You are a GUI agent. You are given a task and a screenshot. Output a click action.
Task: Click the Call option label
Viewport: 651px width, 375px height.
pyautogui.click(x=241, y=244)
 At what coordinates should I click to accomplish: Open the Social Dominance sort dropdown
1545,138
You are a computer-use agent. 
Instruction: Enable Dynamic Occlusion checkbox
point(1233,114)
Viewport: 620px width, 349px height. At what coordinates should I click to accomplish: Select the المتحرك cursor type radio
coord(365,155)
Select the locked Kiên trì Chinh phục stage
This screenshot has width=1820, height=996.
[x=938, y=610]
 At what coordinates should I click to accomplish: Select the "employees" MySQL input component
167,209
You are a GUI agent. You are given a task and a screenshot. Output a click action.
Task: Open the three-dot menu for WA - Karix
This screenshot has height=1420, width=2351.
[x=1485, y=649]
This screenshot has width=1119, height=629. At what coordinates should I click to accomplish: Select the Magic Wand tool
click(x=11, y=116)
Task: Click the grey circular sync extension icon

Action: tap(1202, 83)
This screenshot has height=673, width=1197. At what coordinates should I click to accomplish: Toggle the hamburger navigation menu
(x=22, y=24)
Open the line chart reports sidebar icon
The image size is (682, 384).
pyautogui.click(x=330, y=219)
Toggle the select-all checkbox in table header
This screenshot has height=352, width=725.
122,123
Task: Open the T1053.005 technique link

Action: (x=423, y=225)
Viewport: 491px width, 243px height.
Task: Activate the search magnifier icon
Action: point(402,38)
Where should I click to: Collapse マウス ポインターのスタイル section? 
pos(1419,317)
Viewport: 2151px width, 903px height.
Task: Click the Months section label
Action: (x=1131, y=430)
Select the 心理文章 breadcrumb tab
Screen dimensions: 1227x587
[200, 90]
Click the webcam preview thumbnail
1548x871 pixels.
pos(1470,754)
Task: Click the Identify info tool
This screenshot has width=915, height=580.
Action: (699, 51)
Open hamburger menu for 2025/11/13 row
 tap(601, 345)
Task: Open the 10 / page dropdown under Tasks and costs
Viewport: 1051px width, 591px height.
■ ■ ■ ■
Reproduce the entire listing above exactly, leaving nothing out.

• **OUTPUT OF THE EXERCISE**
You are a GUI agent. You are given a task and a screenshot. Output a click action.
Task: Click the Call option label
Viewport: 651px width, 375px height.
pyautogui.click(x=241, y=244)
 At what coordinates should I click to accomplish: Open the Social Dominance sort dropdown
1545,138
You are a computer-use agent. 
Instruction: Enable Dynamic Occlusion checkbox
point(1233,114)
Viewport: 620px width, 349px height. At what coordinates should I click to accomplish: Select the المتحرك cursor type radio
coord(365,155)
Select the locked Kiên trì Chinh phục stage
This screenshot has width=1820, height=996.
[x=938, y=610]
 At what coordinates should I click to accomplish: Select the "employees" MySQL input component
167,209
You are a GUI agent. You are given a task and a screenshot. Output a click action.
Task: Open the three-dot menu for WA - Karix
This screenshot has height=1420, width=2351.
[x=1485, y=649]
This screenshot has width=1119, height=629. At what coordinates should I click to accomplish: Select the Magic Wand tool
click(x=11, y=116)
Task: Click the grey circular sync extension icon

Action: tap(1202, 83)
This screenshot has height=673, width=1197. At what coordinates should I click to accomplish: Toggle the hamburger navigation menu
(x=22, y=24)
Open the line chart reports sidebar icon
The image size is (682, 384).
pyautogui.click(x=330, y=219)
Toggle the select-all checkbox in table header
This screenshot has height=352, width=725.
122,123
Task: Open the T1053.005 technique link

Action: (x=423, y=225)
Viewport: 491px width, 243px height.
Task: Activate the search magnifier icon
Action: point(402,38)
Where should I click to: Collapse マウス ポインターのスタイル section? 
pos(1419,317)
Viewport: 2151px width, 903px height.
Task: Click the Months section label
Action: (x=1131, y=430)
Select the 心理文章 breadcrumb tab
Screen dimensions: 1227x587
[200, 90]
Click the webcam preview thumbnail
1548x871 pixels.
pos(1470,754)
Task: Click the Identify info tool
This screenshot has width=915, height=580.
Action: (699, 51)
Open hamburger menu for 2025/11/13 row
 tap(601, 345)
Task: Open the 10 / page dropdown under Tasks and costs
Viewport: 1051px width, 591px height.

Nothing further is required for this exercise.